The theme for Patti Abbott's Friday's "Forgotten" Books today is "children gone wrong"; although the children in the book I'm highlighting in my post are grown, they are nonetheless all fairly nasty and all suspects in a dastardly murder puzzle that centers around the death of their despised father and a rather lucrative inheritance.
Robert Barnard (1936-2013) was an English crime writer, critic and lecturer, whose first crime novel, Death of an Old Goat (1974), was written while he was teaching in Australia, followed shortly after by A Little Local Murder (1976) penned while he was a lecturer at University of Tromsø in Norway. He went on to write more than 40 other books and numerous short stories and was awarded the Cartier Diamond Dagger in 2003 by the Crime Writers Association and the Malice Domestic Award for a lifetime of achievement.
He had several series protagonists including policemen Perry Trethowan, Idwal Meredith, and Charlie Peace, even Wolfgang Amadeus Mozart, either under his given name or the pen name Bernard Bastable. He once said that favorite crime writer was Agatha Christie and published a critique of her work titled A Talent to Deceive: An Appreciation of Agatha Christie in 1980. This is likely why his stories are primarily of the traditional British detective story school, with the author himself once referring to his style as "deliberately old-fashioned."
Death of a Mystery Writer, published in 1978 (and received an Edgar Award nomination for Best Novel), follows that "old fashioned" theme, centering around Sir Oliver Fairleigh-Stubbs, an overweight and overbearing man who revels in stirring up trouble, after he collapses and dies at his birthday party. He left behind a family who was relieved to be rid of him, especially since he'd amassed quite a fortune as the author or best-selling detective novels.
To the family's surprise, Sir Oliver left most of his estate to his eldest son who openly hated his father, while the long-suffering wife, calculating daughter, and unpleasant younger son are each to receive the income from one carefully chosen book. But the manuscript of the unpublished volume left to Sir Oliver's wife—a posthumous "last case" that might be worth millions—has disappeared, and the author's death is beginning to look less and less like an accident.
The spirited Welsh Inspector Meredith, who in some respects resembles Sir Oliver's fiction hero, steps into the picture to look into the proceedings. It doesn't take long to discover the old man had been poisoned, his favorite after-dinner liqueur spiked with nicotinic acid, and that there are plenty of suspects. Meredith also begins to suspect that the clever murderer is taking his scheme from the plot of Sir Oliver's missing novel.
Barnard's trademark charm and wit are evident here, as in the passage:
"Oliver Farleigh sank into a mood of intense depression: he gazed at the cutlet as if it were a drowned friend whose remains he was trying to identify at a police morgue. He picked up a forkful of mashed potato, inspected it, smelled it, and finally, with ludicrously overdone reluctance, let it drop into his mouth, where he chewed it for fully three minutes before swallowing. Conversation flagged."
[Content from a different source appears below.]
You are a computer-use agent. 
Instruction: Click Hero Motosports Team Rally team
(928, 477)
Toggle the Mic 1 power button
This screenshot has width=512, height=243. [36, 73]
Kirkus Reviews added, "Sir Oliver is so robustly, vitally hateful that the story sags ever so slightly after his removal from the scene; but the denouement is neat, the pace brisk, and the satisfaction almost total—proof positive, once again, that the Olde English Detective Story can still, in the right hands, be an un-dusty delight."
After Barnard's death in 2013, several of his fellow crime fiction authors paid tribute and offered up fond remembrances via online posts, including Mike Ripley in The Guardian and Martin Edwards, who recalled Barnard's "sharp and mischievous sense of humour."